La mort prématurée de mon père avait transformé ma mère et moi en étrangères l'une pour l'autre, la poussant hors du rôle maternel, à mon grand désespoir, moi qui avais tant besoin de son amour. Elle était contrainte de travailler sans relâche, et les rares moments passés ensemble étaient marqués par la dureté. Je me souviens d'un jour où, en rentrant de l'école sous une chaleur accablante, j'avais retiré mon t-shirt et m'étais installée devant la télévision. Soudain, en me levant maladroitement, j'avais fait tomber un verre en essayant de rattraper mon étole. Un incident banal, mais pas pour ma mère, qui ce soir-là, en rentrant du travail, m'avait rouée de coups. Ces incidents, pourtant naturels chez les enfants, se terminaient toujours par des punitions, jamais par des explications. L'amour maternel s'était mué en sévérité, et la complicité que nous partagions autrefois avait disparu, bien qu'elle subvenait encore à tous mes besoins.

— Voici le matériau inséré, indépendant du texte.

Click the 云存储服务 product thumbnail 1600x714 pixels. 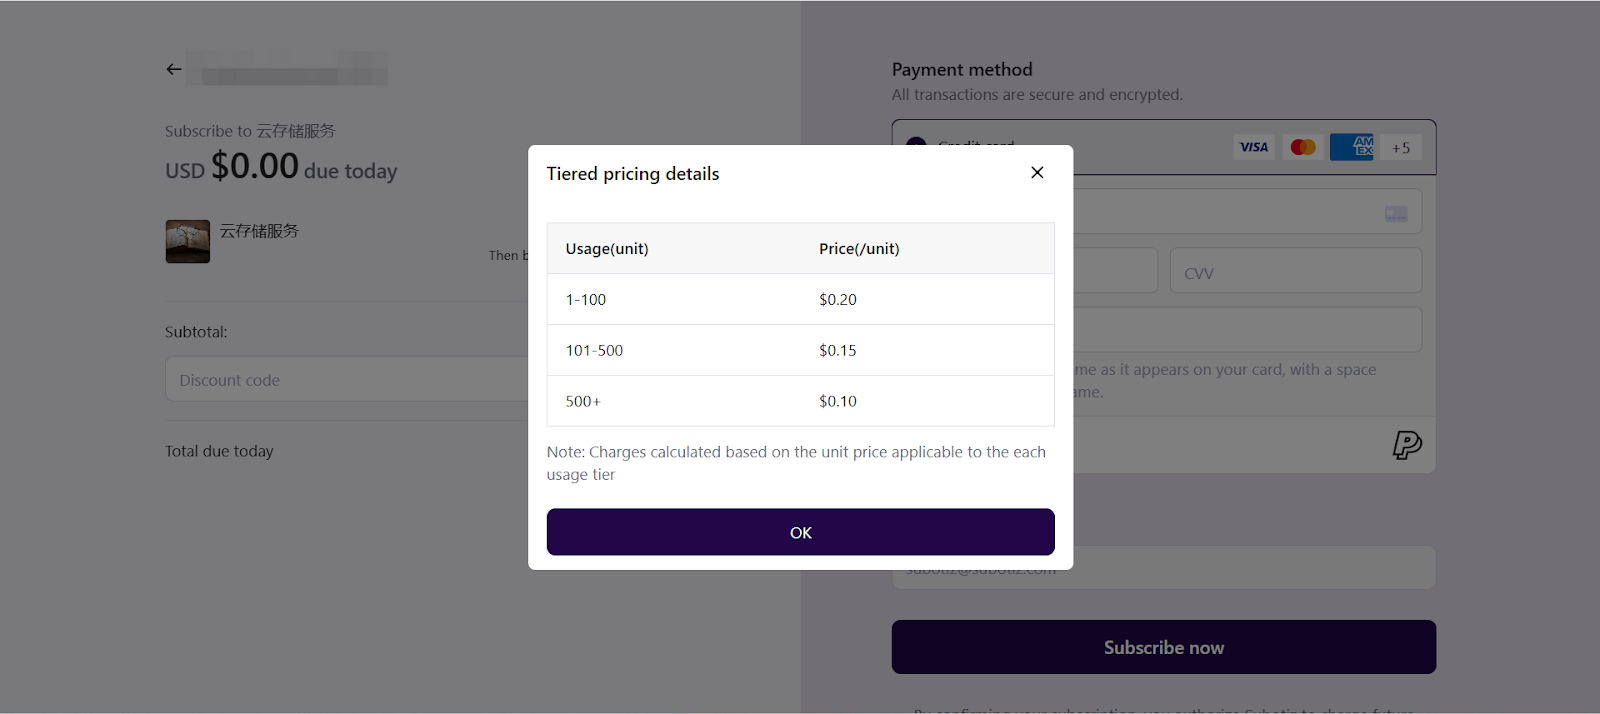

À l'école, je cherchais un refuge, une âme sœur, quelqu'un pour combler ce vide, mais je me trompais. Je me heurtais aux jugements des autres, qui m'excluaient et, profitant de ma nature docile, me martyrisaient. Si mon âme sœur se trouvait parmi eux, j'étais sans doute condamnée à subir un châtiment divin. Une de mes camarades, dont le nom m'échappe aujourd'hui, s'amusait à poser son sac sur ma place. Je ne protestais pas, même si cela me déplaisait ; mon silence était en fait une obéissance à l'une des injonctions de ma mère : "Ne sois pas violente, ne te bats pas !". Les autres avaient sans doute perçu ma docilité et en abusaient.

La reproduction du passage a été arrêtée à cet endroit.